• Your task
Restate word for word the line containing "Que savoir des voitures miniatures ? (113, 1701)" and each line that follows it, through the last line below, and nothing else.

══ Listed entries ══

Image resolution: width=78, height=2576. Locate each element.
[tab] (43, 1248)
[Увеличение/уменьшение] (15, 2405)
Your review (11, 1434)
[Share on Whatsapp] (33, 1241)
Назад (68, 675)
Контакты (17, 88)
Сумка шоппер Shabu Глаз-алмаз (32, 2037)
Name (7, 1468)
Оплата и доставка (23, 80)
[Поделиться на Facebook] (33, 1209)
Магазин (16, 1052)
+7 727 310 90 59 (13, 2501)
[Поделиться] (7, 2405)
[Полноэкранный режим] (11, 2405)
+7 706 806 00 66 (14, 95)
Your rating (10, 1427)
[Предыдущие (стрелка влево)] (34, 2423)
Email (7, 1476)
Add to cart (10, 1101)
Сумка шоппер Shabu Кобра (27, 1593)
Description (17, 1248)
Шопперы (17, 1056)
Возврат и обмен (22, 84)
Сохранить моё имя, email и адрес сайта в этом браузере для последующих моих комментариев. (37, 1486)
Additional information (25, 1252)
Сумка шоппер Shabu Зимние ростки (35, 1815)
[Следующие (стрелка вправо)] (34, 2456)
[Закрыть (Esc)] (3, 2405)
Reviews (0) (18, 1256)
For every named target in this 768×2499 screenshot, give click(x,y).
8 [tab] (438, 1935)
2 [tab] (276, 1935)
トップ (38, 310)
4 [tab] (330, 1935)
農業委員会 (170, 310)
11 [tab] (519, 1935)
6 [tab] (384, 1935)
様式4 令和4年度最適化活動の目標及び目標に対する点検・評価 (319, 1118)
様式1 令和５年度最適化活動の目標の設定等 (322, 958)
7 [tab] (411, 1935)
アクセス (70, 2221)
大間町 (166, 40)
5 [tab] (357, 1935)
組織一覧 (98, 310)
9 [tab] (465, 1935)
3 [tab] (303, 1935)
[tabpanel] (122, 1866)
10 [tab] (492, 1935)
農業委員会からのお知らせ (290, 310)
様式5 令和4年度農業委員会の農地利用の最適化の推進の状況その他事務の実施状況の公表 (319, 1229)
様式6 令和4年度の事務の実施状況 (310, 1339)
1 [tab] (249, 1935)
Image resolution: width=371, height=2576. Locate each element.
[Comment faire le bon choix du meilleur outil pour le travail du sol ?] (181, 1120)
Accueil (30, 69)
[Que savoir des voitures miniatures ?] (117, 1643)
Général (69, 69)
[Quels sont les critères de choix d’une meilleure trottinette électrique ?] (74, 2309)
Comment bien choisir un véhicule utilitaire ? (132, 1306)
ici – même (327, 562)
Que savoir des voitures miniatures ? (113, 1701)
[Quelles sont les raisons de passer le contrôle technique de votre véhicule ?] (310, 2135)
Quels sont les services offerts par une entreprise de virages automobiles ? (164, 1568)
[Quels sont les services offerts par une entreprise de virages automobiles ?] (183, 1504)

═══

• Solution
Que savoir des voitures miniatures ? (113, 1701)
[Quelles sont les raisons de passer le contrôle technique de votre véhicule ?] (310, 2135)
Quels sont les services offerts par une entreprise de virages automobiles ? (164, 1568)
[Quels sont les services offerts par une entreprise de virages automobiles ?] (183, 1504)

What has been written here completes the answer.